I am wondering if there are any constraints which can be places on a matrix $A \in \mathbb{R}^{n \times n}$ to ensure that $A + A^\top$ is positive semidefinite (PSD) even though $A$ itself is not PSD.
It is easy to see that if $A$ is PSD, then...
$$ x^\top (A + A^\top)x = x^\top A x + x^\top A^\top x = 2 x^\top Ax \geq 0 $$
Can it ever be the case that $A$ is not PSD but $A + A^\top$ is? What would need to be satisfied?
EDIT:
I assume $A$ is not symmetric or triangular.

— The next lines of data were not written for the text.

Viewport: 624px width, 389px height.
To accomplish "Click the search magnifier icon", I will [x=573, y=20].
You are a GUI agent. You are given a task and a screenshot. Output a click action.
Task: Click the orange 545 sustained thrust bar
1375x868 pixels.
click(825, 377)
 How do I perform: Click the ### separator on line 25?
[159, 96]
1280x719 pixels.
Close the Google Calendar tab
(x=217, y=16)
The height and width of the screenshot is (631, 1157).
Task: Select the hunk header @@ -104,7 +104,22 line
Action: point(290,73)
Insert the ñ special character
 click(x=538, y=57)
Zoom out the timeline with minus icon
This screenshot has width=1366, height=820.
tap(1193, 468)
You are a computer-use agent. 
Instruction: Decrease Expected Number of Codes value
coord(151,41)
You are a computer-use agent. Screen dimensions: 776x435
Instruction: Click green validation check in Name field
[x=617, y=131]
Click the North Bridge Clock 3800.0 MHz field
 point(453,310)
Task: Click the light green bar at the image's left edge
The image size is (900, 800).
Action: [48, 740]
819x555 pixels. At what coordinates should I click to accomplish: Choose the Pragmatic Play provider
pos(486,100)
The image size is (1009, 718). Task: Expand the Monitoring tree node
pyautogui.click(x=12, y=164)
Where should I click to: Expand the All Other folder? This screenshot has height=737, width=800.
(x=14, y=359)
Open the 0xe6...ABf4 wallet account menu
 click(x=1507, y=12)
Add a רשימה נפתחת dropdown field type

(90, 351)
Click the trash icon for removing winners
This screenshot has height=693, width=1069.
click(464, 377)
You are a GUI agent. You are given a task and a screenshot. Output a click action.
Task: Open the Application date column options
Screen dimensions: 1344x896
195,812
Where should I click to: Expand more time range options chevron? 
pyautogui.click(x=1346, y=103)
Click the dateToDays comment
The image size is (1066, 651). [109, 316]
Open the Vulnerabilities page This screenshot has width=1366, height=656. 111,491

Let $x^T (A+A^T)x \geq 0$ and $x^TAx < 0$ (i.e. not positive semi-definite). We know that any matrix can be decomposed into symmetric and antisymmetric matrices that is $A=\frac{1}{2}(A+A^T)+\frac{1}{2}(A-A^T)$ and $x^T A^T x=x^TAx$ (i.e. scalars are symmetric). We have $$ x^T A x < 0 \implies \frac{1}{2} x^T(A+A^T)x < 0 $$
If $A$ negative definite, so is $(A+A^T)$ but this contradicts our assumption that $A+A^T$ is positive semi definite, therefore, $A$ must be positive semi definite.